The resident with fragile skin needs bathing and a linen change. Use privacy, warm water, gentle handling, and clean technique. Do not drag the resident across sheets. Observe pressure areas, skin folds, heels, elbows, sacrum, and areas under devices. Report redness, open areas, drainage, odor, pain, or new bruising. Let the resident help with safe parts of care to maintain function.
The resident on intake and output refuses lunch fluids. Offer allowed alternatives and encouragement, but do not force. Record the actual intake. Report poor intake, vomiting, diarrhea, dizziness, dry mouth, or low urine output according to the care plan. Accuracy matters more than making the numbers look good.
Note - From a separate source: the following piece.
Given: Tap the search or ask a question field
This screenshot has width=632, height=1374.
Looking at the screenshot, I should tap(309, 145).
The resident who reported missing clothing needs respect and follow-up. Search only within your role, such as checking the closet or laundry bag if policy allows, and report missing property. Do not accuse another resident or staff member. Property concerns may involve misappropriation and must be handled through facility procedure.
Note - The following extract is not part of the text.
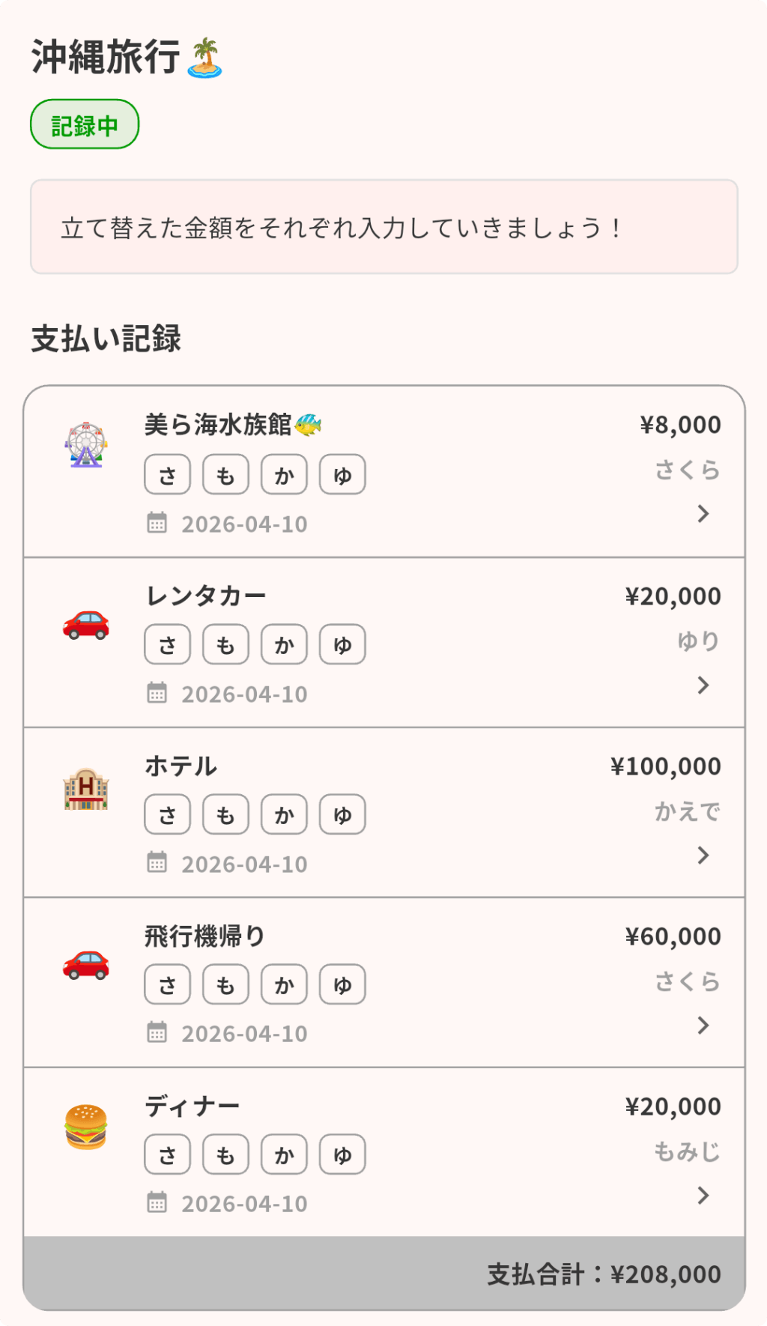Click the payer name もみじ
The height and width of the screenshot is (1326, 767).
point(687,1151)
End the shift by completing documentation after care, not before. Chart ADLs, transfers, ambulation, repositioning, intake, output, refusals, and assigned observations. Give the nurse facts about changes: the oxygen resident coughed with meals, the dementia resident attempted to exit twice after noise in the dining room, the fragile-skin resident had new sacral redness, and the intake resident drank only 120 mL. Tell the next aide about care needs according to facility process, but do not replace nurse reporting with casual hallway talk.
Full-Shift Exam Rule
When the scenario feels crowded, slow it down. Immediate safety and changes in condition come first. Then follow the care plan, protect rights, use infection control, complete required care, and document facts. The best CNA answer is usually the one that keeps a resident safe now and gets the nurse the right information.
At the same time, one resident's call light is on for toileting, another resident wants a different shirt, and an empty bed needs to be made. Which task should the CNA address first?
Near the end of shift, the CNA realizes a resident's intake was not recorded for lunch. The tray is gone, but the resident says she drank only a small amount. What should the CNA do?
During handoff, which information is most important for the CNA to report directly to the nurse rather than only mentioning casually to the next aide?